Dozens of countries around the world move their clocks and watches forward by one hour in mid or late March, reversing a change made six months before, in late October or early November.
Not everyone loves daylight savings time — particularly when clocks go forward in March and 60 minutes of sleep are suddenly lost.
Some studies have even suggested it results in an increased number of heart attacks, traffic accidents, workplace injuries and crime.
About 60 per cent of countries do not change their clocks. More than 70 observe the practice, but many are now considering scrapping it.
So why have some countries stopped it?
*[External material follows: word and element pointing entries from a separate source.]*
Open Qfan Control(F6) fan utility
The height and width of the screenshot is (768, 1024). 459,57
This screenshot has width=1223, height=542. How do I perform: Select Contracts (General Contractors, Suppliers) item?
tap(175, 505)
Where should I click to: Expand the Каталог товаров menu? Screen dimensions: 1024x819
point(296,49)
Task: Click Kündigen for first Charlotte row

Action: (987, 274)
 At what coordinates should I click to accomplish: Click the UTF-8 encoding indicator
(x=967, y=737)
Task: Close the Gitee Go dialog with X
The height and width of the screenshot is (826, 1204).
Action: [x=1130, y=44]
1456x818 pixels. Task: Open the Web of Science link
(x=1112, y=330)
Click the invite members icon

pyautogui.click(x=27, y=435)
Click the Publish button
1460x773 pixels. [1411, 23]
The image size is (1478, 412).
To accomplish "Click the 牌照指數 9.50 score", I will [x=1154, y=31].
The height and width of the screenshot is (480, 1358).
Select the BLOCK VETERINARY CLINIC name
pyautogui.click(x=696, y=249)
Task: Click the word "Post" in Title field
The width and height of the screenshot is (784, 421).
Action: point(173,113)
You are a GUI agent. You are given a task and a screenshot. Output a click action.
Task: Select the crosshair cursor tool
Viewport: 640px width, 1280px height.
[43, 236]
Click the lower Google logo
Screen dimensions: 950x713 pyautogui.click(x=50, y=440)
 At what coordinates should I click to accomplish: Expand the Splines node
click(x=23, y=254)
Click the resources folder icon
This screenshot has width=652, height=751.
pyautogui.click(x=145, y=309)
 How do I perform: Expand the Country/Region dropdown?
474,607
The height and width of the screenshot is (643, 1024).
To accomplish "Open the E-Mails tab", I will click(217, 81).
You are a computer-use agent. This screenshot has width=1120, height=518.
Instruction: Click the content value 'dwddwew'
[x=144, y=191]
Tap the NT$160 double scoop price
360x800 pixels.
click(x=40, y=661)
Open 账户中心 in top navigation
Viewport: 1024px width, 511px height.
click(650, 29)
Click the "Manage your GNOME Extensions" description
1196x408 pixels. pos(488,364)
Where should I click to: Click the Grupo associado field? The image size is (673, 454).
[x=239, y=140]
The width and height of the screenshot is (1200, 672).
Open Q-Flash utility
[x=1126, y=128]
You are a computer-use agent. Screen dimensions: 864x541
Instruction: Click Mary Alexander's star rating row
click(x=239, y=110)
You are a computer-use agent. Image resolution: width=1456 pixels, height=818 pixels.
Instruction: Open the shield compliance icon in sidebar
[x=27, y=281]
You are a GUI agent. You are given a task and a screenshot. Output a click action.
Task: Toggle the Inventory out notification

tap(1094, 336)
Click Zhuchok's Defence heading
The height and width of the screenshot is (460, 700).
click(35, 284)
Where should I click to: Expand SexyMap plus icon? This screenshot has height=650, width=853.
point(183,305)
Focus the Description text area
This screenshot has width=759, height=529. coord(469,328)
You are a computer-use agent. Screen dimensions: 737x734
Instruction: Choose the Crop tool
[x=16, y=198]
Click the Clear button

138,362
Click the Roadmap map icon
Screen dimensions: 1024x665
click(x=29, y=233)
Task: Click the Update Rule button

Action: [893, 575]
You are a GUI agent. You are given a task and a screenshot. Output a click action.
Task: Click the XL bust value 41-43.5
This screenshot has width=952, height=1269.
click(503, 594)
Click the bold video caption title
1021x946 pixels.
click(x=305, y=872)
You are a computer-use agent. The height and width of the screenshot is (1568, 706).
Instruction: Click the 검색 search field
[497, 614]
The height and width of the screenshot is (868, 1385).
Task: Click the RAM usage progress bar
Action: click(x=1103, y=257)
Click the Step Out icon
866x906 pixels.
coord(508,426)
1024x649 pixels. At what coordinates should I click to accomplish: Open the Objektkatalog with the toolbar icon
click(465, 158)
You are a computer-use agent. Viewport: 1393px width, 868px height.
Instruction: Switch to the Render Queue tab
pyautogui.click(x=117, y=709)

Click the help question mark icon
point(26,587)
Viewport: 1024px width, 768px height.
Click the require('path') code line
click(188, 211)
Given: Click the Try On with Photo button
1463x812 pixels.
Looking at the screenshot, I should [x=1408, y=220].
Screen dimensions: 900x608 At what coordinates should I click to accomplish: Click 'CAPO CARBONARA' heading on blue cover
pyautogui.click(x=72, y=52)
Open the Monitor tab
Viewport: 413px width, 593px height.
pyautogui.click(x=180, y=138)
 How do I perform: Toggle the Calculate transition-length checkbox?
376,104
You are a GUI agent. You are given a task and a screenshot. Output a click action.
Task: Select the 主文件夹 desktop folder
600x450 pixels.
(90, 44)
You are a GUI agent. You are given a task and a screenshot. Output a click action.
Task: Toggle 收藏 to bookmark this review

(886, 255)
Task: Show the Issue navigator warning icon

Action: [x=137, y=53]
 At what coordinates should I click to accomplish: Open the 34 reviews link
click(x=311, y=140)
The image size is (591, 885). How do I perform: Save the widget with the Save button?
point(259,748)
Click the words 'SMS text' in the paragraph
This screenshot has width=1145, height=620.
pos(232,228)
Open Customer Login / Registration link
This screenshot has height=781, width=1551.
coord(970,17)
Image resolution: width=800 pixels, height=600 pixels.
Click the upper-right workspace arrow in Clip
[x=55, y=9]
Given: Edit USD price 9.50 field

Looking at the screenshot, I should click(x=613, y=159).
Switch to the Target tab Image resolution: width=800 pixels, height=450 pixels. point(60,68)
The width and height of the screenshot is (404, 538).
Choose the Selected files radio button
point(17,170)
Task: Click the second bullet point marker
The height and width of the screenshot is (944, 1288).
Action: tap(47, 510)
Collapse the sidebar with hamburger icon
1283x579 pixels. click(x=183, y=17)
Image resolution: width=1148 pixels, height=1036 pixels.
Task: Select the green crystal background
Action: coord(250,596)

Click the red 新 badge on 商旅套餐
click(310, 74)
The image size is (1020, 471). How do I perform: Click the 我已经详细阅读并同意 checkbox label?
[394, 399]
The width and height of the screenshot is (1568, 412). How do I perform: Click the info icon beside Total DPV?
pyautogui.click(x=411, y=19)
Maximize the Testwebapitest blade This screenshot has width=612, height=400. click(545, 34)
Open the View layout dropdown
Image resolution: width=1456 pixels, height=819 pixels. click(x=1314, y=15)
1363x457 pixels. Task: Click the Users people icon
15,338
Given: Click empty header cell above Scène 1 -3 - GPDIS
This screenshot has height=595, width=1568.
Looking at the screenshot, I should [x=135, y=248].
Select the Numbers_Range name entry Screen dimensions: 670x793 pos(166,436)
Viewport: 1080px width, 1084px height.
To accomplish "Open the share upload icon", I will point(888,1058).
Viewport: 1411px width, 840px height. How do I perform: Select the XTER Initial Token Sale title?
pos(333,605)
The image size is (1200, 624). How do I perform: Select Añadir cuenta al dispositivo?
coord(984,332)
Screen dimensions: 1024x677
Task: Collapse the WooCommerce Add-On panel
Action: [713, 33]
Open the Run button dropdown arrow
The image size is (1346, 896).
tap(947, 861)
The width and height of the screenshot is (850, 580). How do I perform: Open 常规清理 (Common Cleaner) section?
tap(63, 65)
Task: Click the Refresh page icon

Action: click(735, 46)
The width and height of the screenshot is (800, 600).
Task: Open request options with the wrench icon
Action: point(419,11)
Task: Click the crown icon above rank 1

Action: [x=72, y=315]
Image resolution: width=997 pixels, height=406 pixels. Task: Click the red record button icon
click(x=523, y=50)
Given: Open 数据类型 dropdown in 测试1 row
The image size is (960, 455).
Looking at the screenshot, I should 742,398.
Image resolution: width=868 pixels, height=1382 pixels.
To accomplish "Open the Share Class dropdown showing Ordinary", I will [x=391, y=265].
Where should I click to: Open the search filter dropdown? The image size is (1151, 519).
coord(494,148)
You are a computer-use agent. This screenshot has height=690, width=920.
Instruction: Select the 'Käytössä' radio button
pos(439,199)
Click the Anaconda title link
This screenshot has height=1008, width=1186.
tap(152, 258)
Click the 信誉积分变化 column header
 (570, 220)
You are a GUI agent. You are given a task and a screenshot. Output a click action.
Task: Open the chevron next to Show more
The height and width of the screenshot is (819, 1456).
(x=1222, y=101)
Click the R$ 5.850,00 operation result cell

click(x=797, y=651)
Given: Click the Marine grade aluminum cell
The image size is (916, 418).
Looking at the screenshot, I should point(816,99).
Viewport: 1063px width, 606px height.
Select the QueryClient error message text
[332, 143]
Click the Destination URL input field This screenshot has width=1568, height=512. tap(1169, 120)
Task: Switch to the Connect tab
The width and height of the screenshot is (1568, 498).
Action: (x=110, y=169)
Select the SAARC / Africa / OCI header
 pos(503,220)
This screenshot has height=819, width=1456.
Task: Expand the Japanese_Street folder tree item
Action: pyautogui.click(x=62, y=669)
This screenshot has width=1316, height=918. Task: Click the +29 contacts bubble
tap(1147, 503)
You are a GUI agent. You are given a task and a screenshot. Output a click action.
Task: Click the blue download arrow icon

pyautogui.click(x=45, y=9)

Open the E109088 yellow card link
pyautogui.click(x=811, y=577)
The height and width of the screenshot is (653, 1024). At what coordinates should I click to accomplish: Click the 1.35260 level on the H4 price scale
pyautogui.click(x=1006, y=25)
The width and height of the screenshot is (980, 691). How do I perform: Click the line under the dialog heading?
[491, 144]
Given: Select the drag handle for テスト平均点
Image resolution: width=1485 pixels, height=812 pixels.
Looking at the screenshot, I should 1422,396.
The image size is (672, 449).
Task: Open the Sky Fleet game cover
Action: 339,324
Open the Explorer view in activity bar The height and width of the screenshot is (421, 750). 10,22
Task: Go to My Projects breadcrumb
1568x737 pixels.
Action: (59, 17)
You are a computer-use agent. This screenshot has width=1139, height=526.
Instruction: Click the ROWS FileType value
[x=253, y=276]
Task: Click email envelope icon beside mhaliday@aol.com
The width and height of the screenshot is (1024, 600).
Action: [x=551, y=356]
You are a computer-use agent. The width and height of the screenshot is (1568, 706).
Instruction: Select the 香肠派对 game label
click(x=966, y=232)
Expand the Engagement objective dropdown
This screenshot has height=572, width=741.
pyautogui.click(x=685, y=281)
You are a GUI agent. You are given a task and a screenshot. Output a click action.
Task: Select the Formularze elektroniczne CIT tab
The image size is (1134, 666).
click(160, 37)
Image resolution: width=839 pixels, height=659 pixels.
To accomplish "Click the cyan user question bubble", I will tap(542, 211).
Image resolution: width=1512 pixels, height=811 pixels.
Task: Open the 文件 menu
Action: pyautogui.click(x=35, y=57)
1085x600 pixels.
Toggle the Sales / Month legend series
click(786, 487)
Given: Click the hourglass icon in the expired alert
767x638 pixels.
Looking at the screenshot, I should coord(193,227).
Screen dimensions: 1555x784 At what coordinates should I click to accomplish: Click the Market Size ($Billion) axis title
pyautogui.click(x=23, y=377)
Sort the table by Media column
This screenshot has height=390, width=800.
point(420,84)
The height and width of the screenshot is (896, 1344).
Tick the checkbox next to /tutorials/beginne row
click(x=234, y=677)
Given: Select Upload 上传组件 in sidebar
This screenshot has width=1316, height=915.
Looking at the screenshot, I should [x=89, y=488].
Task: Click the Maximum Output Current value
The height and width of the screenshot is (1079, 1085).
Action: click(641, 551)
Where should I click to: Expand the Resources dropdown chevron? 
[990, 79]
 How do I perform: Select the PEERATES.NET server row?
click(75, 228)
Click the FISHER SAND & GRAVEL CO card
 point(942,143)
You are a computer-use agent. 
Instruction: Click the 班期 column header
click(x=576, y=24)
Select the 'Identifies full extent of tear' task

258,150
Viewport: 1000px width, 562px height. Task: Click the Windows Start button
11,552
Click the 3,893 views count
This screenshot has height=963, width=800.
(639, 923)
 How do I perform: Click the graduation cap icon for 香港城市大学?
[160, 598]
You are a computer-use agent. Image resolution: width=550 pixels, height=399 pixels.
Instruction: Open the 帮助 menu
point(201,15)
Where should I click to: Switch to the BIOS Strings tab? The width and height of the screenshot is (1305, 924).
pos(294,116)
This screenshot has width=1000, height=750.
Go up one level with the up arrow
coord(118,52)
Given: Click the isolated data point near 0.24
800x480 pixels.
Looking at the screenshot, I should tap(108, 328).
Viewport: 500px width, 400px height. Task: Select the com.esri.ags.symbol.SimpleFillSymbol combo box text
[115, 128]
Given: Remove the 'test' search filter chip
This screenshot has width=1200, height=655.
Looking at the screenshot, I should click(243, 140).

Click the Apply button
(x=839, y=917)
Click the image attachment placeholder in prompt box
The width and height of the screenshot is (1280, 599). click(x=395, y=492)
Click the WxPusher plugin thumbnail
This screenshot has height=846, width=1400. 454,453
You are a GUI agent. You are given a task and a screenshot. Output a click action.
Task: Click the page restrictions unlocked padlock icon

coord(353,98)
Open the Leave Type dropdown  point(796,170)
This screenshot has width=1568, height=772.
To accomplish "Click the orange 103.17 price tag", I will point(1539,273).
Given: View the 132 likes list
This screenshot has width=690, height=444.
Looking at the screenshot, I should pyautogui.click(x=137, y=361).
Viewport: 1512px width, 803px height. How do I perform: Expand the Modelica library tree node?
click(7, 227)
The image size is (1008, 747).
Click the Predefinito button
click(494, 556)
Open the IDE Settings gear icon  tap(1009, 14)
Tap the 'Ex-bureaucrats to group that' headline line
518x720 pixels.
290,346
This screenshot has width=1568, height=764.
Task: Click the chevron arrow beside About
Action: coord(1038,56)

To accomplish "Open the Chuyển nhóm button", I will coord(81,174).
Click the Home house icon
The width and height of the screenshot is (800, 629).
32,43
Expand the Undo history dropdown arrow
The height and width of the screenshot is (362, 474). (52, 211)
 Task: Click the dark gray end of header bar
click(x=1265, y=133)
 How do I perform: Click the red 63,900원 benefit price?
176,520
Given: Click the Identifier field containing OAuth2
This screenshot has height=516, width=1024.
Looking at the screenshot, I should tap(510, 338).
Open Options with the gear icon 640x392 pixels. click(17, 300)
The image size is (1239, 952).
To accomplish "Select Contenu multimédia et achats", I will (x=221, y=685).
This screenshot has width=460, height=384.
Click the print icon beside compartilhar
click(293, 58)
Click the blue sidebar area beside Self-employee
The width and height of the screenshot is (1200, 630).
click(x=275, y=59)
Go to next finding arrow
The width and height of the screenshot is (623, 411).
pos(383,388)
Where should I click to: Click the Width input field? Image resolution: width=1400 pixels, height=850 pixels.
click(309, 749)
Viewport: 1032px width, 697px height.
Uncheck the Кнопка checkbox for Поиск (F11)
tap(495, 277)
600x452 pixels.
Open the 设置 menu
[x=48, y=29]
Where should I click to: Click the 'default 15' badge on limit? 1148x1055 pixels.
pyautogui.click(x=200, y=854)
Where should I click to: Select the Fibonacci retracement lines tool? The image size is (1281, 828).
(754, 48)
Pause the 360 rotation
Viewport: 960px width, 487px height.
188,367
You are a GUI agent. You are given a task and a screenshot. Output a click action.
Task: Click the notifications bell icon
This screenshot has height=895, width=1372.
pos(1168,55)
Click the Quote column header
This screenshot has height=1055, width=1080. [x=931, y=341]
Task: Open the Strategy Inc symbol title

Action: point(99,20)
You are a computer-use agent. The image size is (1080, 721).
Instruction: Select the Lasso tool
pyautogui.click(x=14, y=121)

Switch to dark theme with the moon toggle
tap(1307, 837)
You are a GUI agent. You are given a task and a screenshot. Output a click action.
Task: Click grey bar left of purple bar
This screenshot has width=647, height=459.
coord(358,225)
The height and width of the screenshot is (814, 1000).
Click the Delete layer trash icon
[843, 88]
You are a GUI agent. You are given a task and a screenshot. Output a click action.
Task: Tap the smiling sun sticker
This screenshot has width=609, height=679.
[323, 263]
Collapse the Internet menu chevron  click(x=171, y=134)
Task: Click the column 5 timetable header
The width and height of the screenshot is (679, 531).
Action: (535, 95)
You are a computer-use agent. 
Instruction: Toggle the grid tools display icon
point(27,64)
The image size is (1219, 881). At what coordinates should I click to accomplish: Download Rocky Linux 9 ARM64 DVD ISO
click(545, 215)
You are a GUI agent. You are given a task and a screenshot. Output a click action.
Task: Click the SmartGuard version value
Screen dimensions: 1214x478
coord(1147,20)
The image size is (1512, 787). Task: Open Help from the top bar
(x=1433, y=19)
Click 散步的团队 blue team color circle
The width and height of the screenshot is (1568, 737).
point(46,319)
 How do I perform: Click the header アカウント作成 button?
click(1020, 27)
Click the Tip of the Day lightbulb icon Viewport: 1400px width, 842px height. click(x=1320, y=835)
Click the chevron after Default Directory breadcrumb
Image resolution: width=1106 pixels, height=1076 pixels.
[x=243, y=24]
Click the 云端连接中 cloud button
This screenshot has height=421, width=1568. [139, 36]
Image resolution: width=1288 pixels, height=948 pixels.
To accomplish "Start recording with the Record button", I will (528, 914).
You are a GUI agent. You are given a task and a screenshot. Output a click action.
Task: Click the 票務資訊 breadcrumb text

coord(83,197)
And why do so many do it in the first place?
Why have daylight savings time?
The idea of moving the clock forward one hour from standard time is to give people more daylight during summer evenings and more light during winter mornings when clocks go back.
It is said that many countries adopted the practice during the First World War as a way to conserve coal.
In 1916, Germany became the first country to begin the practice, with the US and much of Europe soon following.
When does it start and end?
In the UK and mainland Europe, daylight savings time for 2023 will begin at 1am on Sunday, March 26, and end at 2am on Sunday, October 29.
In the US and Canada, the change was made on Sunday March 12 and the clocks will go back again on Sunday November 5.
The Middle East countries that follow the practice have various start dates in February and March and switch back in September or October, although Lebanon made a surprise decision to postpone the start of daylight savings time this year to April 20.
Which countries have abolished the changes?
Dozens of countries abolished the practice after observing it for many years, including Egypt, Sudan, Syria, Iran, Iraq, Turkey, Armenia, Azerbaijan, Argentina, Brazil and Russia. However, Egypt decided this month to restore daylight savings time after nearly a decade.
Clocks in Saudi Arabia, the UAE, Bahrain, Kuwait, Oman, Qatar and Yemen are also not changed, along with India, China and Japan.
These countries will now be joined by Jordan after authorities scrapped the measure late last year.
Summertime, or daylight savings time, will now be “all year”, an official statement said, meaning Jordan will now remain at GMT+3.
Which countries could get rid of it?
In the US, the Sunshine Protection Act has been proposed to make daylight savings time permanent, removing the need to change clocks twice a year.
The bill was passed unanimously by the Senate on March 15 last year, but was never brought up for a vote in the House of Representatives. Senator Marco Rubio has reintroduced the bill in the Senate and House this year.
Several US states have attempted to end daylight savings, although few have actually done so.
A 2022 bill to exempt Virginia said the “overwhelming conclusion” of researchers is that it “directly results” in an increase in heart attacks, traffic accidents, workplace injuries, pedestrian deaths and crime, as well as sleep disruption and a loss of productivity.
It said research has also found a link to seasonal affective disorder, strokes and cardiac arrest.
A Time Amendment Act is also picking up steam in Canada to make daylight savings time permanent.
The European Union, too, wants to get rid of daylight savings time.
In March 2019, the European Parliament voted to dispense entirely with biannual clock changes.
The change was supposed to be enacted following agreement from the European Council — but the body asked the European Commission, the EU’s executive arm, to conduct an impact assessment first, Bloomberg reported. The issue remains in deadlock.
The UK has no plans to give up what it calls British Summer Time, despite a YouGov poll finding that those opposed outnumber those in favour by 40 to 33 per cent.